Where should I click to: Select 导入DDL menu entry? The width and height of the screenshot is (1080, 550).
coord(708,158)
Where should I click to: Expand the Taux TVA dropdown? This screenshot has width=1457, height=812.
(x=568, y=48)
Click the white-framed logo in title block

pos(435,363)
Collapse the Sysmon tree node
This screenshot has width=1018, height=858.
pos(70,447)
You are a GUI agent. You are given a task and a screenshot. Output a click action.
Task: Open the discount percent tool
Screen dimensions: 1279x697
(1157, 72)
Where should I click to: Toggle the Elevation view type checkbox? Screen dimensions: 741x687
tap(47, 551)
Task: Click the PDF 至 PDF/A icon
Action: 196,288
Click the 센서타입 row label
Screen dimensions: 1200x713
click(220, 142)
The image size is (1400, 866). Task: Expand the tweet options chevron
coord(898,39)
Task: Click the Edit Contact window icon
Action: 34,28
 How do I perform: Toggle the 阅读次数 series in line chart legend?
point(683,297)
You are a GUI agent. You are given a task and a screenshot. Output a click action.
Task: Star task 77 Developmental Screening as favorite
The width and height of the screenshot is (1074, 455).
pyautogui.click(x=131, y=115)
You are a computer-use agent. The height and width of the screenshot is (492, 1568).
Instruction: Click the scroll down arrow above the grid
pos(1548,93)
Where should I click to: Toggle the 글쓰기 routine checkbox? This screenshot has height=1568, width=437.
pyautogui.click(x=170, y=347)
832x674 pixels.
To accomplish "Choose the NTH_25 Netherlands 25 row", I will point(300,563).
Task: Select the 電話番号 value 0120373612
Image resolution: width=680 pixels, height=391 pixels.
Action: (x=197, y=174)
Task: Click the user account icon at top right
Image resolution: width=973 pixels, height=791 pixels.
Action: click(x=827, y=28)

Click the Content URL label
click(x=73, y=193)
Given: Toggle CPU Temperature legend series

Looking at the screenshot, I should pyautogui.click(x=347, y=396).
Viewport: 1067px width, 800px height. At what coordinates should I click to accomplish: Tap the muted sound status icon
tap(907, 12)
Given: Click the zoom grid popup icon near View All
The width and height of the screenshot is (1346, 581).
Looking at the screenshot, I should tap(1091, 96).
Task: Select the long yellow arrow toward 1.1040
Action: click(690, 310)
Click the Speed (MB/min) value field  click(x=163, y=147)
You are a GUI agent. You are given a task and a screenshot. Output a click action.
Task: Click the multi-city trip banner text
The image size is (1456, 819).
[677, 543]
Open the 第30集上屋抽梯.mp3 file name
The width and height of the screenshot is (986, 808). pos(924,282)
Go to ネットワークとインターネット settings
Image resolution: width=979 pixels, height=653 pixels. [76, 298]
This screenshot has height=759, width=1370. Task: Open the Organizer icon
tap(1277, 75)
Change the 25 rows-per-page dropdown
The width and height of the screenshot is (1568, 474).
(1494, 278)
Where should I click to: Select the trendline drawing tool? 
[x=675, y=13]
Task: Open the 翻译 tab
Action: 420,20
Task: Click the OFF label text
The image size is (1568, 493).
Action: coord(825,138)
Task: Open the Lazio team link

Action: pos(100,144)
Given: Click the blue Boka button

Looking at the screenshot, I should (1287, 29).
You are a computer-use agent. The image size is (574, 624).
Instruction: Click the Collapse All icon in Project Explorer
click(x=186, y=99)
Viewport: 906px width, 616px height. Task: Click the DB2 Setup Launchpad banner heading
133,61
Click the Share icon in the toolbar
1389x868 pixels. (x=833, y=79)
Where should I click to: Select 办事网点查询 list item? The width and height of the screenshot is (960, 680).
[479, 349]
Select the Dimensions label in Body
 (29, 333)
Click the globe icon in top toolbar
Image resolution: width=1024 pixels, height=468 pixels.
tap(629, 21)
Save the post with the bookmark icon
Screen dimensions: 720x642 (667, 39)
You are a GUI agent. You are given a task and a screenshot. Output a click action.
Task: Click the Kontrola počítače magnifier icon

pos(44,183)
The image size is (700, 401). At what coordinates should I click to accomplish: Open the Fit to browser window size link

--

## How to complete this task
Each record is to be retyped exactly as written.

## Task response
Where should I click to: Select 导入DDL menu entry? The width and height of the screenshot is (1080, 550).
coord(708,158)
Where should I click to: Expand the Taux TVA dropdown? This screenshot has width=1457, height=812.
(x=568, y=48)
Click the white-framed logo in title block

pos(435,363)
Collapse the Sysmon tree node
This screenshot has width=1018, height=858.
pos(70,447)
You are a GUI agent. You are given a task and a screenshot. Output a click action.
Task: Open the discount percent tool
Screen dimensions: 1279x697
(1157, 72)
Where should I click to: Toggle the Elevation view type checkbox? Screen dimensions: 741x687
tap(47, 551)
Task: Click the PDF 至 PDF/A icon
Action: 196,288
Click the 센서타입 row label
Screen dimensions: 1200x713
click(220, 142)
The image size is (1400, 866). Task: Expand the tweet options chevron
coord(898,39)
Task: Click the Edit Contact window icon
Action: 34,28
 How do I perform: Toggle the 阅读次数 series in line chart legend?
point(683,297)
You are a GUI agent. You are given a task and a screenshot. Output a click action.
Task: Star task 77 Developmental Screening as favorite
The width and height of the screenshot is (1074, 455).
pyautogui.click(x=131, y=115)
You are a computer-use agent. The height and width of the screenshot is (492, 1568).
Instruction: Click the scroll down arrow above the grid
pos(1548,93)
Where should I click to: Toggle the 글쓰기 routine checkbox? This screenshot has height=1568, width=437.
pyautogui.click(x=170, y=347)
832x674 pixels.
To accomplish "Choose the NTH_25 Netherlands 25 row", I will point(300,563).
Task: Select the 電話番号 value 0120373612
Image resolution: width=680 pixels, height=391 pixels.
Action: (x=197, y=174)
Task: Click the user account icon at top right
Image resolution: width=973 pixels, height=791 pixels.
Action: click(x=827, y=28)

Click the Content URL label
click(x=73, y=193)
Given: Toggle CPU Temperature legend series

Looking at the screenshot, I should pyautogui.click(x=347, y=396).
Viewport: 1067px width, 800px height. At what coordinates should I click to accomplish: Tap the muted sound status icon
tap(907, 12)
Given: Click the zoom grid popup icon near View All
The width and height of the screenshot is (1346, 581).
Looking at the screenshot, I should tap(1091, 96).
Task: Select the long yellow arrow toward 1.1040
Action: click(690, 310)
Click the Speed (MB/min) value field  click(x=163, y=147)
You are a GUI agent. You are given a task and a screenshot. Output a click action.
Task: Click the multi-city trip banner text
The image size is (1456, 819).
[677, 543]
Open the 第30集上屋抽梯.mp3 file name
The width and height of the screenshot is (986, 808). pos(924,282)
Go to ネットワークとインターネット settings
Image resolution: width=979 pixels, height=653 pixels. [76, 298]
This screenshot has height=759, width=1370. Task: Open the Organizer icon
tap(1277, 75)
Change the 25 rows-per-page dropdown
The width and height of the screenshot is (1568, 474).
(1494, 278)
Where should I click to: Select the trendline drawing tool? 
[x=675, y=13]
Task: Open the 翻译 tab
Action: 420,20
Task: Click the OFF label text
The image size is (1568, 493).
Action: coord(825,138)
Task: Open the Lazio team link

Action: pos(100,144)
Given: Click the blue Boka button

Looking at the screenshot, I should (1287, 29).
You are a computer-use agent. The image size is (574, 624).
Instruction: Click the Collapse All icon in Project Explorer
click(x=186, y=99)
Viewport: 906px width, 616px height. Task: Click the DB2 Setup Launchpad banner heading
133,61
Click the Share icon in the toolbar
1389x868 pixels. (x=833, y=79)
Where should I click to: Select 办事网点查询 list item? The width and height of the screenshot is (960, 680).
[479, 349]
Select the Dimensions label in Body
 (29, 333)
Click the globe icon in top toolbar
Image resolution: width=1024 pixels, height=468 pixels.
tap(629, 21)
Save the post with the bookmark icon
Screen dimensions: 720x642 (667, 39)
You are a GUI agent. You are given a task and a screenshot. Output a click action.
Task: Click the Kontrola počítače magnifier icon

pos(44,183)
The image size is (700, 401). At what coordinates should I click to accomplish: Open the Fit to browser window size link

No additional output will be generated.